- Material for the task:
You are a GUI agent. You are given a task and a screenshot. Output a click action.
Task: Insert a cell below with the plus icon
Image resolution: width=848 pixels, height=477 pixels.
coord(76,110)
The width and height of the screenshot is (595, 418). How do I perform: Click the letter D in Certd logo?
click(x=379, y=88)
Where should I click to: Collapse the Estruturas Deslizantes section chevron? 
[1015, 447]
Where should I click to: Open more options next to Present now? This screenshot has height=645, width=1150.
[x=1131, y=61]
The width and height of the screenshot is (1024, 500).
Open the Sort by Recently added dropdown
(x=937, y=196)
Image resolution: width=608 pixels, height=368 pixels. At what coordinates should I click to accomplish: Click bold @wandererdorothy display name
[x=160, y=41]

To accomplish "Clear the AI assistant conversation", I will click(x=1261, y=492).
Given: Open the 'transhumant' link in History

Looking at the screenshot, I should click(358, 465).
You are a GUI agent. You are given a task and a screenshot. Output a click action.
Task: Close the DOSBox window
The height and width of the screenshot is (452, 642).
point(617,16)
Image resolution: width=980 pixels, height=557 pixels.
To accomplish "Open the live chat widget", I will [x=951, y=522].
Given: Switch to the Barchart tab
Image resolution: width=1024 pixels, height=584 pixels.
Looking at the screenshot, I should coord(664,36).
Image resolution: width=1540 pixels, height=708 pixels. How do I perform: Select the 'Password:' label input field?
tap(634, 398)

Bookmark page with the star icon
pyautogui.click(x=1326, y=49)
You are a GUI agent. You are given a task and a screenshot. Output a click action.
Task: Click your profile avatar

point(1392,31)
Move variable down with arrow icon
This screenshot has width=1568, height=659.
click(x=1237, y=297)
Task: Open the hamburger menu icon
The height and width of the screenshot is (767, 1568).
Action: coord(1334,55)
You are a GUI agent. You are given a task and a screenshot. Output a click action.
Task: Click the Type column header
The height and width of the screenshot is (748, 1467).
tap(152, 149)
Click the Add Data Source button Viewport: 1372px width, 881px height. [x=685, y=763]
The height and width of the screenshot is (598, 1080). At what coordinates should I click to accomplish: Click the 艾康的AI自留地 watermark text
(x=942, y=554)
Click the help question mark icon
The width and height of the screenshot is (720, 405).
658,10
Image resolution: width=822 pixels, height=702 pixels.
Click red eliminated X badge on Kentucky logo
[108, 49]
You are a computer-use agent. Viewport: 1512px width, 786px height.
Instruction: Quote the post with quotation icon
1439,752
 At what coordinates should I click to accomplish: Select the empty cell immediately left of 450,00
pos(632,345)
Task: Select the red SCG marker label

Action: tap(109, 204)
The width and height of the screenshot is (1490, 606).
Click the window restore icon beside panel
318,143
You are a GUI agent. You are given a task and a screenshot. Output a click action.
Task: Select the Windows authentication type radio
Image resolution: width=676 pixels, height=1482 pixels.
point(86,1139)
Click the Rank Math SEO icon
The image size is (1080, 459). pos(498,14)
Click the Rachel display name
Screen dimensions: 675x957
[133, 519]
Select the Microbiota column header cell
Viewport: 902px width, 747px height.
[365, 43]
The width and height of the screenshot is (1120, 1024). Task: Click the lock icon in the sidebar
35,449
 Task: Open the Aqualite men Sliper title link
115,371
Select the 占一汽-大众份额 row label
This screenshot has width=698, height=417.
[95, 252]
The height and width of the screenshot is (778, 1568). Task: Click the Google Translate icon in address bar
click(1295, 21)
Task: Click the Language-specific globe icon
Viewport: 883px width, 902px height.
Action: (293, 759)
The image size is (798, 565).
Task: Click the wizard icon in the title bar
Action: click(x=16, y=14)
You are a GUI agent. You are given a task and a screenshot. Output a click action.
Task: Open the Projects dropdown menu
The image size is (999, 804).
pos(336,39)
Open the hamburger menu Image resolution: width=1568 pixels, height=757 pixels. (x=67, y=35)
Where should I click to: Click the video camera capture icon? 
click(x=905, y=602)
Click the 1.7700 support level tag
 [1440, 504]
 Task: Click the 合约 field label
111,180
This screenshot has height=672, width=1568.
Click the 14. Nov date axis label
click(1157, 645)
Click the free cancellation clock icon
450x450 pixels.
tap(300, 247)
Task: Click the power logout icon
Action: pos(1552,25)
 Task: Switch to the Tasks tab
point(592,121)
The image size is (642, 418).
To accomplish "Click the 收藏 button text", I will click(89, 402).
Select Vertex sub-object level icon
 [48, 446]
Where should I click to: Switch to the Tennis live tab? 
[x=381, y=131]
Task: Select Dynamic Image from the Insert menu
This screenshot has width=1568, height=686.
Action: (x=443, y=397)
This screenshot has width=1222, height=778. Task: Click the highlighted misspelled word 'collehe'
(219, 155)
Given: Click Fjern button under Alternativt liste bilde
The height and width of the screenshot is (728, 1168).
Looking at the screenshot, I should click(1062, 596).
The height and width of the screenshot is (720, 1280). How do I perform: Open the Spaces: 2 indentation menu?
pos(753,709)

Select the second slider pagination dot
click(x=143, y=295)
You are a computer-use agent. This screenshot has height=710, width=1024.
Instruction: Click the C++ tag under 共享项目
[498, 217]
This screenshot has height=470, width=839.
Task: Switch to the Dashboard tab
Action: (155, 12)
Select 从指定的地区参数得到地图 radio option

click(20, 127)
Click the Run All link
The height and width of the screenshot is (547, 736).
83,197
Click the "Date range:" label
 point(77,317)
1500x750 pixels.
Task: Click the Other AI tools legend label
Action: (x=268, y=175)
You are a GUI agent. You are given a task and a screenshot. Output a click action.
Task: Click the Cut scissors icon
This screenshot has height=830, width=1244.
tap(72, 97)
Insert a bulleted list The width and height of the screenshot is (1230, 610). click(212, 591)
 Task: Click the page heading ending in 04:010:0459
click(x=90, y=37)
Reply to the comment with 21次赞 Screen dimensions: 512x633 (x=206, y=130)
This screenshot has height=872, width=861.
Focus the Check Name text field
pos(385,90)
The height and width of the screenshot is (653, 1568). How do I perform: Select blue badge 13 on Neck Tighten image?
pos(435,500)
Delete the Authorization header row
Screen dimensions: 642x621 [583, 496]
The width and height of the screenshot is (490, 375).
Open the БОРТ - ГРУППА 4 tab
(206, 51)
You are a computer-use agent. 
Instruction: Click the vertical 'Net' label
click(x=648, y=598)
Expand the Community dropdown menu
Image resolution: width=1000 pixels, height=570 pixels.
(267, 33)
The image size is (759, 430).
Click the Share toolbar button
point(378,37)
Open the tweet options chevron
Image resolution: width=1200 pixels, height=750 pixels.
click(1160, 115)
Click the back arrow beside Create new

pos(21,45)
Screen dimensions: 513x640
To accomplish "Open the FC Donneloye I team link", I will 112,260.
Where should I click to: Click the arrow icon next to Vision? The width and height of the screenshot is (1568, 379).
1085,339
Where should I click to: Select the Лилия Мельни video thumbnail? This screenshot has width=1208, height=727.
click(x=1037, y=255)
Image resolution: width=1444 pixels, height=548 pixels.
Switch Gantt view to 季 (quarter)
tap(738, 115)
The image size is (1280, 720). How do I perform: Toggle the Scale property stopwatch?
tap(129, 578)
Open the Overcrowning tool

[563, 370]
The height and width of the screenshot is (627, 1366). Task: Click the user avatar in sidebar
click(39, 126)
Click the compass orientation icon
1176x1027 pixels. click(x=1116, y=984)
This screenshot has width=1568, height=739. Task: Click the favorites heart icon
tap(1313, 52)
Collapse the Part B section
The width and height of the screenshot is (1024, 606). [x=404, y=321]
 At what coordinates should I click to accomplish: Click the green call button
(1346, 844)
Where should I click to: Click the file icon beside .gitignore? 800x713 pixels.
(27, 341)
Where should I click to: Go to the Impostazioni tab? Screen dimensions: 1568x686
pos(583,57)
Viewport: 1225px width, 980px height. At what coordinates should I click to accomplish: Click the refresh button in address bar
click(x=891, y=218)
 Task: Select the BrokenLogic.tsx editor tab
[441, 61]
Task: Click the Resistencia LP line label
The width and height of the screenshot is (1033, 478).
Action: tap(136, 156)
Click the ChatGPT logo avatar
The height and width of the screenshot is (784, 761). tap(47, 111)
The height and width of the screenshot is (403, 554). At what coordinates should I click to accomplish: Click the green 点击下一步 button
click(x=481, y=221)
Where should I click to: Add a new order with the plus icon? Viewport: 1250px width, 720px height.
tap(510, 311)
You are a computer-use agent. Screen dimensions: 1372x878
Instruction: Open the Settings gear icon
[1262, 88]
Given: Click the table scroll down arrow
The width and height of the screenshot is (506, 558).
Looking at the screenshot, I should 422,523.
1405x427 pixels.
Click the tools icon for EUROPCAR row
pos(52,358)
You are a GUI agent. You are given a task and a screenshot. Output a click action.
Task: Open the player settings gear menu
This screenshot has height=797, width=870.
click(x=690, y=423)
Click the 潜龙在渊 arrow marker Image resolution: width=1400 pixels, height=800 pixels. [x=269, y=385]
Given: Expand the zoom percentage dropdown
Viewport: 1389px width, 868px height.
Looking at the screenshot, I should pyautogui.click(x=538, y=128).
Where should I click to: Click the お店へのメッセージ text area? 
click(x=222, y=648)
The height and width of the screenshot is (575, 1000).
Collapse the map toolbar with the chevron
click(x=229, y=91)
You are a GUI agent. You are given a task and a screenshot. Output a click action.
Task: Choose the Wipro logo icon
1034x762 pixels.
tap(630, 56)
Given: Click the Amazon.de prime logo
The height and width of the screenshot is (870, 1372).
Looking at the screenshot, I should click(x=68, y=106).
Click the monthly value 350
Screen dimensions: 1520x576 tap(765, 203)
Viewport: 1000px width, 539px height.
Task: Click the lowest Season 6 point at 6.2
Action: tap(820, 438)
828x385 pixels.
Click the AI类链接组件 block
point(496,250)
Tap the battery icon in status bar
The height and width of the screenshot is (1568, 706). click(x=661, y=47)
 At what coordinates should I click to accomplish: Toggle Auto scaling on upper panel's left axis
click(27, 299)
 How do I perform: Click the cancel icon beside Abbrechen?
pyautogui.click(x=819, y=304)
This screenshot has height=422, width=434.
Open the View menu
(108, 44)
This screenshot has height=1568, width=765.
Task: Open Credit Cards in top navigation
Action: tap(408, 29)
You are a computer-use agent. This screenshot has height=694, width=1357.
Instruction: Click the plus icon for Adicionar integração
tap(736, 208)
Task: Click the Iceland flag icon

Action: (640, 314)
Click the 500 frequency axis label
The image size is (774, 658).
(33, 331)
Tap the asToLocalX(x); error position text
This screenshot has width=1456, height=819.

- Required work: Check each line above for the word "will" and copy the ones that have it.

- Completed exercise:
To accomplish "Clear the AI assistant conversation", I will click(x=1261, y=492).
To accomplish "Open the live chat widget", I will [x=951, y=522].
To accomplish "Click the 收藏 button text", I will click(89, 402).
To accomplish "Open the FC Donneloye I team link", I will 112,260.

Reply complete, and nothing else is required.